● Supplied data:
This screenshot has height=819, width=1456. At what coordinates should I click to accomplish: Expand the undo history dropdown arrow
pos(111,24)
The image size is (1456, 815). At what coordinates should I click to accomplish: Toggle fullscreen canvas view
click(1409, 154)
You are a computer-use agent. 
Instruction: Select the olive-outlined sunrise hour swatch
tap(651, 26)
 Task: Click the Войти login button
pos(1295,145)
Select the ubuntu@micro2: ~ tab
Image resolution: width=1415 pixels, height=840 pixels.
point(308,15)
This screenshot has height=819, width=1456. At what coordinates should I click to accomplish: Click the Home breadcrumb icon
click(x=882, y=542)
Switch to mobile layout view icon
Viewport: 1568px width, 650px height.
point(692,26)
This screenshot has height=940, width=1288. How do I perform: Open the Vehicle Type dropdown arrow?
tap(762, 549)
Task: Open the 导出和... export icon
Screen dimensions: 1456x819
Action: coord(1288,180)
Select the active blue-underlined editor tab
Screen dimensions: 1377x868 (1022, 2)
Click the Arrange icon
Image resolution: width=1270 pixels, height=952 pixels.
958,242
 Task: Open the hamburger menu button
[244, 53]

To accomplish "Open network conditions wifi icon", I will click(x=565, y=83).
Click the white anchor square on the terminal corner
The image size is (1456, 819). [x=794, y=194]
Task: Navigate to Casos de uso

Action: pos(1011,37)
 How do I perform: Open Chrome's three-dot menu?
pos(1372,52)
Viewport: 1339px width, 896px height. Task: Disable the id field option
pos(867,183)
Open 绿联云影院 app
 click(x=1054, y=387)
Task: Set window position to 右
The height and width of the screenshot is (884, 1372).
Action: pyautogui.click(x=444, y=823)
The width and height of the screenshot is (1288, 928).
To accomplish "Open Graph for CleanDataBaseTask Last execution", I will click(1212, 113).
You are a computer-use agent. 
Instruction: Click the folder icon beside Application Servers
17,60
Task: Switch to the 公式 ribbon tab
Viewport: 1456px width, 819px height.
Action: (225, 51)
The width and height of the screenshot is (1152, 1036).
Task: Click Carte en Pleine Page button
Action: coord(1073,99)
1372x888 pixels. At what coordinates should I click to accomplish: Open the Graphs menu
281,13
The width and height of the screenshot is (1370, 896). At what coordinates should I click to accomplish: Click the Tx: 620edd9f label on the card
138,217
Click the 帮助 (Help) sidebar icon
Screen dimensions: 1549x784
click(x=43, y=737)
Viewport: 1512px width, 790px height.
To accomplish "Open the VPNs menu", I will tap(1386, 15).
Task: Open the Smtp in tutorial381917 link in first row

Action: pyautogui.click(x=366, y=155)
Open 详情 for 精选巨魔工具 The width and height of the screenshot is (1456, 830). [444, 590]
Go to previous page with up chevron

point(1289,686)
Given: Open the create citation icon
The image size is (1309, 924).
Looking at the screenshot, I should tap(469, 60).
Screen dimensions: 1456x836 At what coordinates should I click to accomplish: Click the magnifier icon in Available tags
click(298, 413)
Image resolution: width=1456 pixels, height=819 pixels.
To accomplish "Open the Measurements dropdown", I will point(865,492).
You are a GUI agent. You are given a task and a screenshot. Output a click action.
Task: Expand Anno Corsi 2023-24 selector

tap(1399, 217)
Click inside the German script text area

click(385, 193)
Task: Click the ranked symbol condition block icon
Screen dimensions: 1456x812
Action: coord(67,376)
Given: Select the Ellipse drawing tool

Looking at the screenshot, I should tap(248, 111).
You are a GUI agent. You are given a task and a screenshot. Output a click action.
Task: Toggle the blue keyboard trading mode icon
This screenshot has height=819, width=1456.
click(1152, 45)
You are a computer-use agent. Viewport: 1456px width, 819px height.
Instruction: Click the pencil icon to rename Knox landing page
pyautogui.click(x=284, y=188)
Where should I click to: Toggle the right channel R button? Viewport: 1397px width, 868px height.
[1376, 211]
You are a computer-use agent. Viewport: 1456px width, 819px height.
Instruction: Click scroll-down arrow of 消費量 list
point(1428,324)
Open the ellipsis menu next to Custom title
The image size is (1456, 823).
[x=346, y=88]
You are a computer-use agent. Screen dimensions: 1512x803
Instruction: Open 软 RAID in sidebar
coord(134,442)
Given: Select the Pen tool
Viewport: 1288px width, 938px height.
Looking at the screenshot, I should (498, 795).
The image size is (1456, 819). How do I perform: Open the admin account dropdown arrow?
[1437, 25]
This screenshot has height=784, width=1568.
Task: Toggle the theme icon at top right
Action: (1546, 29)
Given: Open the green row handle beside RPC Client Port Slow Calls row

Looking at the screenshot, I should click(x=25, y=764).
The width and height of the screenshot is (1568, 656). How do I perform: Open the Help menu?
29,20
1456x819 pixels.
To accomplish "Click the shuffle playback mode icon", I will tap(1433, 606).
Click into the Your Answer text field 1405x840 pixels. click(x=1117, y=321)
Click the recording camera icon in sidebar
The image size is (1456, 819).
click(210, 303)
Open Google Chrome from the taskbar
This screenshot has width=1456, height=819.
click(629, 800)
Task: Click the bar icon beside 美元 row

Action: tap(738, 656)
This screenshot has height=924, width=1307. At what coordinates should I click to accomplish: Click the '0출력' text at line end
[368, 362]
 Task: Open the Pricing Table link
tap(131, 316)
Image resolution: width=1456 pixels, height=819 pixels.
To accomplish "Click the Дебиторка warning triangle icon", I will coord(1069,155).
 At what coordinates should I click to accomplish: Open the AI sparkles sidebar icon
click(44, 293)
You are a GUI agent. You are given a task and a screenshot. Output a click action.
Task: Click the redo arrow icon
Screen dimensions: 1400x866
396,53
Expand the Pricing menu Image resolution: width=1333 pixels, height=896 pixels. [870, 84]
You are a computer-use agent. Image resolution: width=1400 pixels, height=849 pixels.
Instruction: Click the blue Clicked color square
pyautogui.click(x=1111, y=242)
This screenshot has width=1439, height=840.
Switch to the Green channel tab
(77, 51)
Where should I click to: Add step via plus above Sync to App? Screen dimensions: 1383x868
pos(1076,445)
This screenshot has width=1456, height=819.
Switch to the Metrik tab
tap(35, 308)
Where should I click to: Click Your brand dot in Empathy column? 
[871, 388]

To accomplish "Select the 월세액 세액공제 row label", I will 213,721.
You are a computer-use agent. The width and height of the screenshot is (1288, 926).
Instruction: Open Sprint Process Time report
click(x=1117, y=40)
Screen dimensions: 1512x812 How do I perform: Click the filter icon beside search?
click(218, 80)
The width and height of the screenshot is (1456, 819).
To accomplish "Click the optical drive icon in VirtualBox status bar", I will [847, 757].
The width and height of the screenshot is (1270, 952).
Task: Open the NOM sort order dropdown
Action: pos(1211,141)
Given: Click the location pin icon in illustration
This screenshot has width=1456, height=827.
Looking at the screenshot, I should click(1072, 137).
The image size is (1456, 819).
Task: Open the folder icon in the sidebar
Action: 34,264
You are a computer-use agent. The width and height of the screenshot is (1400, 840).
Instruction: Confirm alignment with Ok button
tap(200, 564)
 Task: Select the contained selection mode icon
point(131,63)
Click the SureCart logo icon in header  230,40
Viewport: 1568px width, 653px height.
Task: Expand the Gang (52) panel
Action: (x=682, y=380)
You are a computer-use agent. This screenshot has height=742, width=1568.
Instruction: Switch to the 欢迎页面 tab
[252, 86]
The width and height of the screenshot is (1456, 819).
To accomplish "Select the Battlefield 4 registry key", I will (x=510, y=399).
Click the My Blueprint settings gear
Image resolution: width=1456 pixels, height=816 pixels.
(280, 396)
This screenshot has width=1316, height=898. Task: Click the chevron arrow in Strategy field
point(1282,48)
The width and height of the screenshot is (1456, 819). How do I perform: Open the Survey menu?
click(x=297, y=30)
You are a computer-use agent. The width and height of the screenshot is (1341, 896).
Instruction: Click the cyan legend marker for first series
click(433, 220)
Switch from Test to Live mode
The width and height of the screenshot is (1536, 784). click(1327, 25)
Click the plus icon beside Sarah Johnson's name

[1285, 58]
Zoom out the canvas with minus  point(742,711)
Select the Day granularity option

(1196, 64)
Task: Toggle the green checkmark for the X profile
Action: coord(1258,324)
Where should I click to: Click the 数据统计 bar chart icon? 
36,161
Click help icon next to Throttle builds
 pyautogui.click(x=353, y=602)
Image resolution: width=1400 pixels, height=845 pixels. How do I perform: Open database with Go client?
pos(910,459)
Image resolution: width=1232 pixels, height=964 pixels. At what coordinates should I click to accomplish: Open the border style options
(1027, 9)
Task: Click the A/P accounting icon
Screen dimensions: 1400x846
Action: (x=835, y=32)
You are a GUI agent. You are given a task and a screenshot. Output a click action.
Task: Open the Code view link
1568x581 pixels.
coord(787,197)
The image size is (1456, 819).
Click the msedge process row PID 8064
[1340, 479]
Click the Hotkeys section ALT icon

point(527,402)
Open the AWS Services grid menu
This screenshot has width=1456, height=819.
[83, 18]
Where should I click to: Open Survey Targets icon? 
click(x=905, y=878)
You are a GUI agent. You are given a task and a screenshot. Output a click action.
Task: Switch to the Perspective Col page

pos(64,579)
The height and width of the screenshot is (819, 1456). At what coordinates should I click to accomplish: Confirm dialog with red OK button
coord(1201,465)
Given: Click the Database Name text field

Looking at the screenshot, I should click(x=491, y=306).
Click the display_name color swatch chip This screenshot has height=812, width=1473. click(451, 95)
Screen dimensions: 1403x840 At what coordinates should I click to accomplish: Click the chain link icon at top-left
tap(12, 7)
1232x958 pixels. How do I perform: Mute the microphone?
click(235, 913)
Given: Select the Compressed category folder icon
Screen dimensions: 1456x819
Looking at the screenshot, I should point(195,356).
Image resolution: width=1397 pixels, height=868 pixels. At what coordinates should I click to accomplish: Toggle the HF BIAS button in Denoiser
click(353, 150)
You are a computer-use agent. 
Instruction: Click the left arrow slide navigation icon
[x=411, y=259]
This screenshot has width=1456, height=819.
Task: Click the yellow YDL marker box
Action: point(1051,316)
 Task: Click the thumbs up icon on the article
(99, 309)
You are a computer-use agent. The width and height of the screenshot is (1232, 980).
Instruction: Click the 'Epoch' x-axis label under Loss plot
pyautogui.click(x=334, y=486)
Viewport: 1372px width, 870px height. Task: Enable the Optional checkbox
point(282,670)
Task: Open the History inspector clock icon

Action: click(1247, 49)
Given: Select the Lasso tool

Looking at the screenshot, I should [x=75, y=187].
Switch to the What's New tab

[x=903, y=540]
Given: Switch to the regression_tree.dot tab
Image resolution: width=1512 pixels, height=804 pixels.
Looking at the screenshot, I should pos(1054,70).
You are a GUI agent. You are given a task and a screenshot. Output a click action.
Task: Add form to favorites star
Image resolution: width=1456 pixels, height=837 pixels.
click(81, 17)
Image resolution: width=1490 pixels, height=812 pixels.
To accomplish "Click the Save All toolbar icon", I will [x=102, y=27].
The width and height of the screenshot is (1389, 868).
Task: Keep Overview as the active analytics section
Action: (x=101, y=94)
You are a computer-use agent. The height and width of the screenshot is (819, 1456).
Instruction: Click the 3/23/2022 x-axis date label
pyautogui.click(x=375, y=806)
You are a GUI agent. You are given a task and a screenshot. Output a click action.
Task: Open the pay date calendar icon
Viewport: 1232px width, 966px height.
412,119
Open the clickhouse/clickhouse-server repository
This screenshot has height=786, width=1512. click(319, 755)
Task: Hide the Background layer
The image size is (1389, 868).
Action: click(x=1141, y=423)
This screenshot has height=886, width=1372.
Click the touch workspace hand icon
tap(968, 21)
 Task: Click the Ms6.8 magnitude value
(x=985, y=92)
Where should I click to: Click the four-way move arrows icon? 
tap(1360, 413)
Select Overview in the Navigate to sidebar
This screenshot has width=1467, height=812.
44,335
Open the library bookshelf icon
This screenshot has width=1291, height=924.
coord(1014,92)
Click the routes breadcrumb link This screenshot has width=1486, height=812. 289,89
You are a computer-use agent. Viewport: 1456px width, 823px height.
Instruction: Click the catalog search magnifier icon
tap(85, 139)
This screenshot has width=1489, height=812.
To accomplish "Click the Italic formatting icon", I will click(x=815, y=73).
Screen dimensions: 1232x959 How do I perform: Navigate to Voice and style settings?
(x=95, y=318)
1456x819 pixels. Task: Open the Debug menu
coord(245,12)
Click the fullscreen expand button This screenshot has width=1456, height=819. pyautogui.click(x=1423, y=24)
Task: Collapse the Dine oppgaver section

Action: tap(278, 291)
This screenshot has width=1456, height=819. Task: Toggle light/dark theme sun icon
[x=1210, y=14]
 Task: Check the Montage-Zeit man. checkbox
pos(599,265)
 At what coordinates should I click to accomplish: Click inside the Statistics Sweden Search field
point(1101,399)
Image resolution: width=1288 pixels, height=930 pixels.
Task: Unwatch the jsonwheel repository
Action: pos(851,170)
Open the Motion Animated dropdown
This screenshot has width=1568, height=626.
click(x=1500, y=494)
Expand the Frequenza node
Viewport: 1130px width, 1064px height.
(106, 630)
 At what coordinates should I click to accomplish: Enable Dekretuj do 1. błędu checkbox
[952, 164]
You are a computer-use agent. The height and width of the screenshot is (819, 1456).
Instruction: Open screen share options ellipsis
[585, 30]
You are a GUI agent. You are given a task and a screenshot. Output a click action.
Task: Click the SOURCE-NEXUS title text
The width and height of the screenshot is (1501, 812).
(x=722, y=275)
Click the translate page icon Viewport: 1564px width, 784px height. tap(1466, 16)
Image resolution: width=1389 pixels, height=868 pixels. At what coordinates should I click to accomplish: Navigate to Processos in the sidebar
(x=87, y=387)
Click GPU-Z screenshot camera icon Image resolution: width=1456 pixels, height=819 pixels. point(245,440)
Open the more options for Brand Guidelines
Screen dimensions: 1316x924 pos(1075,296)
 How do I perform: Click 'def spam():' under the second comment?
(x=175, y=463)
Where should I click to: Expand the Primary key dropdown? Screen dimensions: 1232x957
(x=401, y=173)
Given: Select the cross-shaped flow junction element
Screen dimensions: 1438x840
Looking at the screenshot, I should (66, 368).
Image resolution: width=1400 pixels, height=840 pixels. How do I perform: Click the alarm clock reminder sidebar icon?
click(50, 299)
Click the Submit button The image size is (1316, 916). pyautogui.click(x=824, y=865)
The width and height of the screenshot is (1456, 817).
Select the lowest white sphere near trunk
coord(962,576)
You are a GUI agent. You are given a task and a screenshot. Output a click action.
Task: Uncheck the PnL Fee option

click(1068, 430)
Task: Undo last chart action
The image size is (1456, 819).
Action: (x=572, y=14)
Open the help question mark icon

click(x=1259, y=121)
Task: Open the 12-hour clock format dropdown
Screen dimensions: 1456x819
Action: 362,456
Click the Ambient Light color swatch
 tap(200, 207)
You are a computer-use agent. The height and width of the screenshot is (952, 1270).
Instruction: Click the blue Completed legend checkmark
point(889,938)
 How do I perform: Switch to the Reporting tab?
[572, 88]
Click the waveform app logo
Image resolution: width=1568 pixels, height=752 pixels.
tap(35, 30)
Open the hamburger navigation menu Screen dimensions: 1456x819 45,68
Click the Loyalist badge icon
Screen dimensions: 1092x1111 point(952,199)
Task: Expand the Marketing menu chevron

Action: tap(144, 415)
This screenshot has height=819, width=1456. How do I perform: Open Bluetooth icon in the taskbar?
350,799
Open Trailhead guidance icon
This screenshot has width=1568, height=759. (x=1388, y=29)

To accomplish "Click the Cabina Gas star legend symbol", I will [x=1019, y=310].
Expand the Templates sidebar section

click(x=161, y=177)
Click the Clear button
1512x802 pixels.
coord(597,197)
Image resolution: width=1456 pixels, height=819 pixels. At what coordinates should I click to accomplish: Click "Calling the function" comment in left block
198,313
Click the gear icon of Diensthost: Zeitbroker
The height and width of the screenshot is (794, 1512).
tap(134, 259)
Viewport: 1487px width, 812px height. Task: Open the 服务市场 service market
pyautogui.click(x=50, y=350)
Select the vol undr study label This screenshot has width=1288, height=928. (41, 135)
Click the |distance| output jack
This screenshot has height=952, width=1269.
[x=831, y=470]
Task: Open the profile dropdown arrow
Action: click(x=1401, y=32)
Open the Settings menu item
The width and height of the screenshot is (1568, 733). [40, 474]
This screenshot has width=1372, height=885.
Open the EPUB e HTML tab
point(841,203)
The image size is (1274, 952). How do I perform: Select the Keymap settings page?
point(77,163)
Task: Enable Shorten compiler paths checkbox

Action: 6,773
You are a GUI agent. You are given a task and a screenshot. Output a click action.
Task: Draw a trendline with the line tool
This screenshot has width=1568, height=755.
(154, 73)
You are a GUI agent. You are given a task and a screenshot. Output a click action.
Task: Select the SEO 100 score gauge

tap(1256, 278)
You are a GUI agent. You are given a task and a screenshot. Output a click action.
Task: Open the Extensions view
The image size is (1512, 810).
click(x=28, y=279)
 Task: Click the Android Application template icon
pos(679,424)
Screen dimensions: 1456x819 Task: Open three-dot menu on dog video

● Work request: Nothing should be returned except the lines from the one containing "Task: Open the Extensions view" through the last line of the data, each restated word for word.

● Your solution:
Task: Open the Extensions view
The image size is (1512, 810).
click(x=28, y=279)
 Task: Click the Android Application template icon
pos(679,424)
Screen dimensions: 1456x819 Task: Open three-dot menu on dog video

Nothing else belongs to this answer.